I found that making a decision in advance to simply stay in the situations went a long way to overcoming whatever "problem" arose. Whether I was feeling out of place, having symptoms, had nothing to say, was feeling ignored, I would stick with my conviction to stay the course. Without the prior self agreement, I could easily duck out without saying a word. For me, leaving with an announcement was an improvement over prior behaviour.
Congratulations on your success.
Sincere Congratulations on your improvements. My anxiety seems most debilitating when it occurs in the workplace. Fear of authoritarian bosses, inability to form cordial relations with coworkers, having to appear an expert to clients. My anxiety and worry often manifest as me wanting to avoid even going to work. This caused me to be put on disability last year and now I have to be on guard for reoccurence. I guess each one of us has a slightly different profile but I wish the simple act of getting up and properly ready for work wasn't such a chore, then I could focus on the more complex issues of personal interactions.
One successful technique that I have used in the past is to engage in some vigourous movement just before facing a stressful situation. This seems to release the tension and get the stuck energy moving. Congratulations on your successful tackling of this sticky situation.
I created an audio tape with ocean sounds and my own voice reading positive affirmations that were directly counter to my carefully identified negative belief systems. I listened to it and repeated after the speaker. Each affirmation 3-4 times on the tape so it really stuck in my memory until it became part of my inner dialogue.
I was still setting very high goals for myself when the anxiety really started to climb. I had super aspirations and real life changing actions planned. When I couldn't follow through with them, I really began to lose ground. Anxiety became depression. These days I try to take on more reasonable challenges but still wish to improve back to a level of health where I can once again take on the massive challenges that I long to achieve.
I too was first plagued with weight loss when I was prescribed Zyprexa. I was very angry at the doctor that prescribed it and sought a doctor who was better at medication management. I find my medication only provides subtle assistance and I still need to do the CBT work and really need to watch diet and exercise to combat the weight gain. I use valerian based tea for a soothing drink and am determined to get away from the coffee which has an often negative effect on me both mentally and physically. I'm never too sure when it will turn on me.

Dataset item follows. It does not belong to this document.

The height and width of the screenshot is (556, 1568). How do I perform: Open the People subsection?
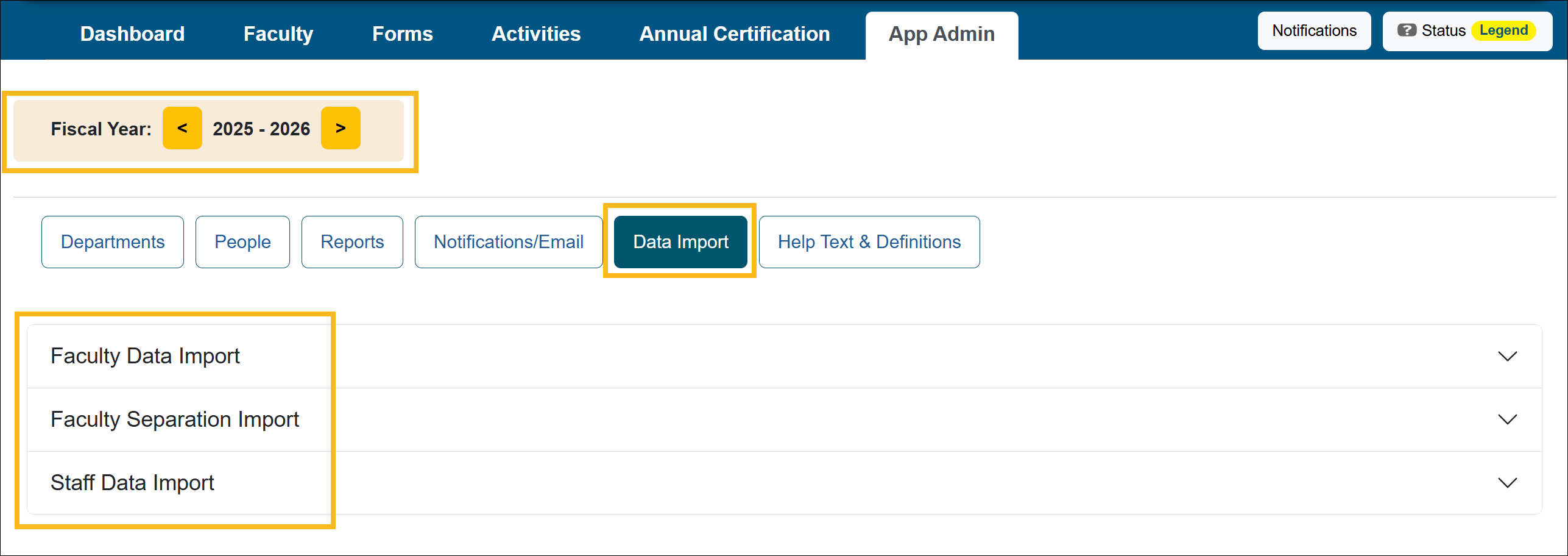(x=242, y=241)
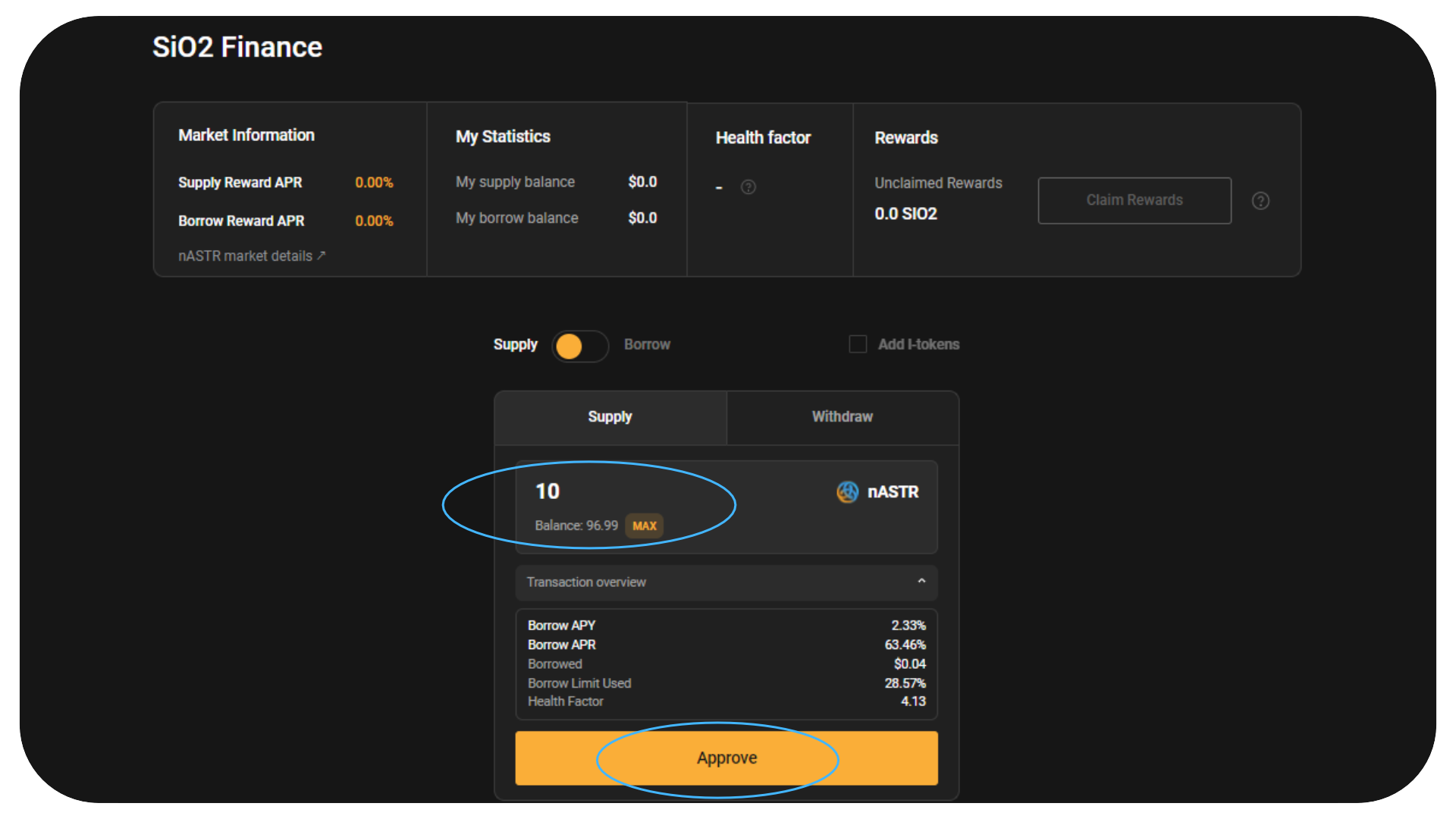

My anxiety takes the form of Social Anxiety most often. This Christmas I accepted invitations to a number of social events. I can't say I was the life of the party but I didn't run out half way through them either. I find that getting to know a group over a period of time can sometimes lessen my fear. I have to get accustom to people, practice acceptance of their idiosycracies etc. I endorse myself for making it to those parties and use the experience as a reminder that I also need a healthy way to release tension that builds up instead of letting it affect me negatively afterwards.
Good points. One has to try a number of different productions to find one that suits them, plus relaxation/stress relief works best when it is practiced consistently vs waiting for the moment they are needed. We need to build up a reserve of relaxation so that we are buffered against a rise in tension. Things I need to remember myself.